- PROBLEM TO WORK ON -
Find the lines in the records that carry the word "header". Copy each one.

- GIVEN INFORMATION -
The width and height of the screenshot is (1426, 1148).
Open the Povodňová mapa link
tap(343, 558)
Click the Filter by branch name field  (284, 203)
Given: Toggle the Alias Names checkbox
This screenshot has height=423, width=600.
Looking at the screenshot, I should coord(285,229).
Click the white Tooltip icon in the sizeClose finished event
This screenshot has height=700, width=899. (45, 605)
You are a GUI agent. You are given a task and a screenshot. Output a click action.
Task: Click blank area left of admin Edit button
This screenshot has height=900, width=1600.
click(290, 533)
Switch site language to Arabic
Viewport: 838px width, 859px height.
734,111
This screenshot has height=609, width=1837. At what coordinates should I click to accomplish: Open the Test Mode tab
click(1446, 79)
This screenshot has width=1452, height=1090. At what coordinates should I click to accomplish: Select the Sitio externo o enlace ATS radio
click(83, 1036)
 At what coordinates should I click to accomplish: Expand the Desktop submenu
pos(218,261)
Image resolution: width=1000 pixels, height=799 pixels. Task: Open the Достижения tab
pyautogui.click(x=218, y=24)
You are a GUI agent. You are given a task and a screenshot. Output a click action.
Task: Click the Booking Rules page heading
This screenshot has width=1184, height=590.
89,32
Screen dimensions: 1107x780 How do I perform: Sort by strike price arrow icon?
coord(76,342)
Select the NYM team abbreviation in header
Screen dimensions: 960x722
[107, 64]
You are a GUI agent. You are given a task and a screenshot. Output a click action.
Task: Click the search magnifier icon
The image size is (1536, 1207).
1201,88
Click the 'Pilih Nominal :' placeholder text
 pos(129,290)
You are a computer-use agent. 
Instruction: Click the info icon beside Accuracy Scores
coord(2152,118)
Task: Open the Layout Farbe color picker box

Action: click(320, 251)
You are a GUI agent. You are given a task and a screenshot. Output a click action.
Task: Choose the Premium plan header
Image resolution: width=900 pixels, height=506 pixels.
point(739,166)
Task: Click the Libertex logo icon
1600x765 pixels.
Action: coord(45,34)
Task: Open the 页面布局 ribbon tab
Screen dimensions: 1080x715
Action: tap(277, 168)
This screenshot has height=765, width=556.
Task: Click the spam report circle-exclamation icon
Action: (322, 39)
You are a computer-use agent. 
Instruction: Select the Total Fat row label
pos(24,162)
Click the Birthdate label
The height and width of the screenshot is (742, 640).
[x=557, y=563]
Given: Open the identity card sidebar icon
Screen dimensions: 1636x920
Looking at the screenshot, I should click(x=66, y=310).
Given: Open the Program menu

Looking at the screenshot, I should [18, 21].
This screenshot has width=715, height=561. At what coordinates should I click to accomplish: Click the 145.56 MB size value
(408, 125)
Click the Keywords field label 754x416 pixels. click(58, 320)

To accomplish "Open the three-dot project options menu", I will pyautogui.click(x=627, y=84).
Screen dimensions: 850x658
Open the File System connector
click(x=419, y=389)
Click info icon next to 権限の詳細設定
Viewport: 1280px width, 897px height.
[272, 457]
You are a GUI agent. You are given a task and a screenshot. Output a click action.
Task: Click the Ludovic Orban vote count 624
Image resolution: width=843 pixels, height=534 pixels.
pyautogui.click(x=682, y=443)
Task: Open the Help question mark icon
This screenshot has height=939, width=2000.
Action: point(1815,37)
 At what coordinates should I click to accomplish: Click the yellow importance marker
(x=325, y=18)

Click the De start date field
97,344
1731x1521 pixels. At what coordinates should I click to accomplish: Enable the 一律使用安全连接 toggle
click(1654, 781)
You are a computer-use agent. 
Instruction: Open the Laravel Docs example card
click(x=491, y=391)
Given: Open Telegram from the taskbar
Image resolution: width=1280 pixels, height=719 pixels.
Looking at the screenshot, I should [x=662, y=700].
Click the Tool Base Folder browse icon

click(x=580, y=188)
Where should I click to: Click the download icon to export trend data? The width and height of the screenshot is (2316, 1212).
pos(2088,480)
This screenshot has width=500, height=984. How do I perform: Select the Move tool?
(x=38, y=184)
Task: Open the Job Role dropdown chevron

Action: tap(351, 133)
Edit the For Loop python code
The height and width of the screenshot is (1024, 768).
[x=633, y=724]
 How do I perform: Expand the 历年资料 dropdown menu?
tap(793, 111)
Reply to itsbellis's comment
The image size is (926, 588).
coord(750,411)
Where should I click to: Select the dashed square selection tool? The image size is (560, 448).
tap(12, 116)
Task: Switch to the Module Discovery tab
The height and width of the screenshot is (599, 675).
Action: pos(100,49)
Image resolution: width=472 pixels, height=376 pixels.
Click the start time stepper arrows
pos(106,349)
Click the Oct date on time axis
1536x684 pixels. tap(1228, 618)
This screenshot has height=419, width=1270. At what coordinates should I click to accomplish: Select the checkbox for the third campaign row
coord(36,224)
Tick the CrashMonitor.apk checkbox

- RESPONSE BELOW -
Select the NYM team abbreviation in header
Task: Choose the Premium plan header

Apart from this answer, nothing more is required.